2003
6 MIN
España
Sin diálogos
Pere Portabella
Films 59
Tomás Pladevall
Gioachino Rossini
Carles Santos, Claudia Schneider.
| Fecha/Hora | Teatro | Ciudad |
|---|---|---|
| Viernes 4 de septiembre | 6:30 p.m. | Casa Municipal de la Cultura | Caldas |
| Sábado 5 de septiembre | 6:00 p.m. | Teatro Caribe | Itagüí |
Pere Portabella (Figueres, 1927) es un cineasta, productor y activista político español. Su trayectoria ha hecho del cine un espacio de invención formal y pensamiento crítico. Como productor, ha impulsado obras clave como Los golfos (1960), El cochecito (1960) y Viridiana (1961). Como director, ha desarrollado una obra radical e inclasificable con películas como Vampir-Cuadecuc (1970) y Umbracle (1972). Fue elegido senador en 1977 y participó en la redacción de la Constitución española.
Esta película se proyecta junto a:
No contéis con los dedos de Pere Portabella
Vampir Cuadecuc de Pere Portabella

Cuerpos desnudos se someten al fuerte impacto del agua, mientras suena la música de Il Temporale de la ópera La Cenerentola y la obertura de La tempesta.

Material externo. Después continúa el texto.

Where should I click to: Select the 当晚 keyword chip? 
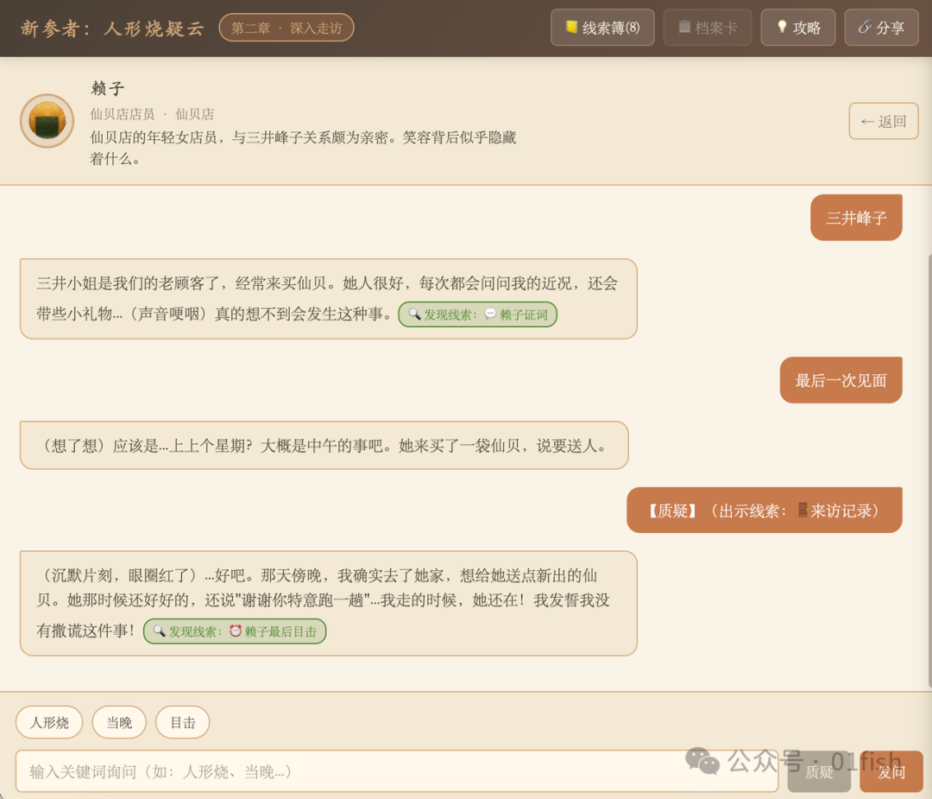pyautogui.click(x=119, y=722)
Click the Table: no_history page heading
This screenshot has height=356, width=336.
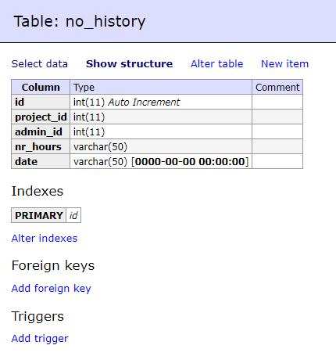coord(80,21)
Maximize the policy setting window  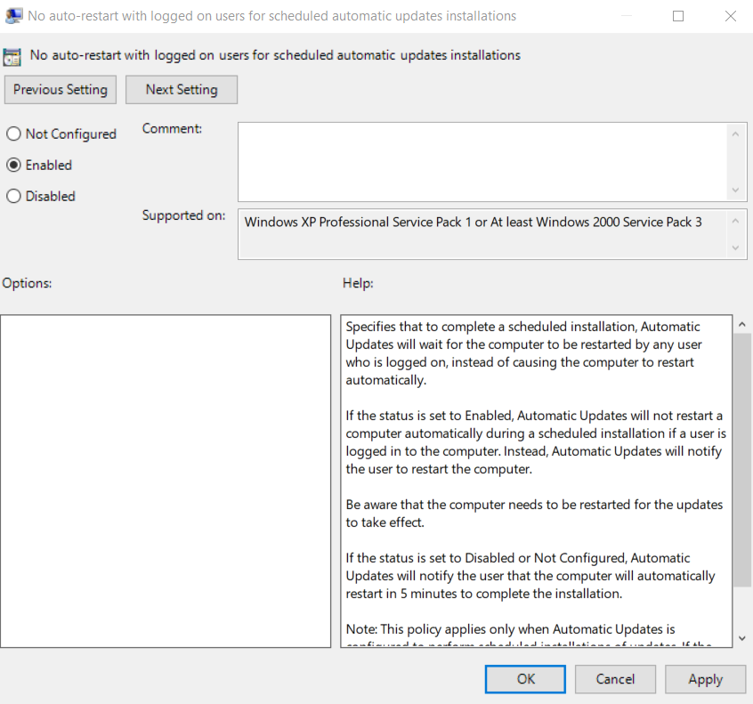click(x=678, y=16)

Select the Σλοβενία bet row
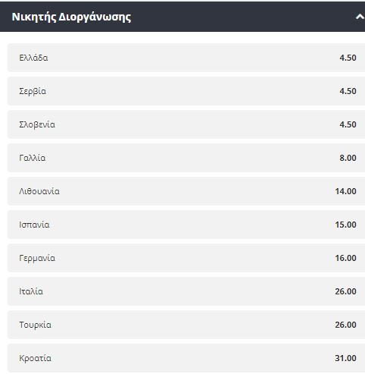point(186,124)
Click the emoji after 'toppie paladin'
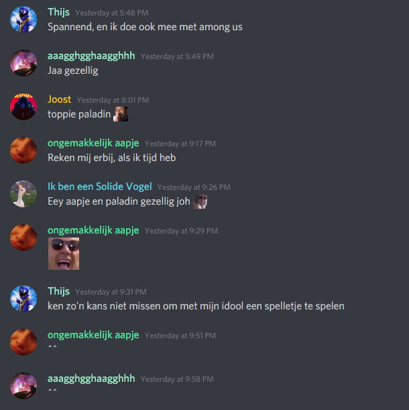 [121, 114]
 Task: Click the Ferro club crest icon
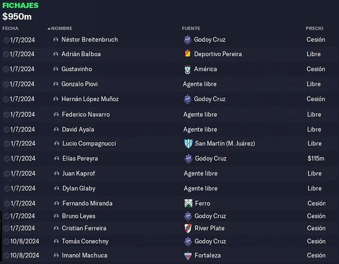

La Tempestá no es una película en sentido convencional, funciona más como una partitura visual. Concebida en diálogo con el universo escénico y musical de Carles Santos, la pieza articula cuerpos, agua y música en una composición guiada por el ritmo, la intensidad y el movimiento antes que por cualquier desarrollo narrativo. Una serie de cuerpos desnudos se enfrenta al impacto constante del agua mientras resuenan fragmentos de Rossini. La tormenta no aparece aquí como un acontecimiento representado, sino como una fuerza física que atraviesa simultáneamente el sonido y la imagen. La cámara se aproxima a la piel, a los ombligos y al vello agitado por el agua, descubriendo pequeños remolinos y movimientos que parecen reproducir a escala corporal las formas de la propia tempestad. El agua golpea, desplaza y transforma los cuerpos mientras la música organiza el flujo de la experiencia. La presencia de Rossini resulta fundamental. Como en buena parte de la obra de Portabella, la música no acompaña las imágenes ni las ilustra; ambas avanzan juntas, estableciendo asociaciones abiertas que invitan al espectador a construir sus propias relaciones. Sonido e imagen se responden mutuamente, desplazando la atención hacia el ritmo, la textura y la intensidad de la experiencia. La pieza se inscribe, además, en una trayectoria marcada por la colaboración constante con poetas, músicos y artistas visuales, una de las características más singulares del cine de Portabella, desde sus trabajos junto a Joan Brossa hasta películas posteriores como Die Stille vor Bach. Además de tener referencias de otras disciplinas, sus obras suelen situarse en un territorio intermedio donde cine, música, literatura y acción escénica se transforman mutuamente. En el encuentro entre cuerpos, agua y música, La tempestá condensa esa búsqueda en una de sus formas más depuradas. La película encuentra una energía elemental que se experimenta antes de interpretarse, expandiendo el lenguaje cinematográfico hacia una zona próxima al concierto, la acción escénica y la experimentación visual.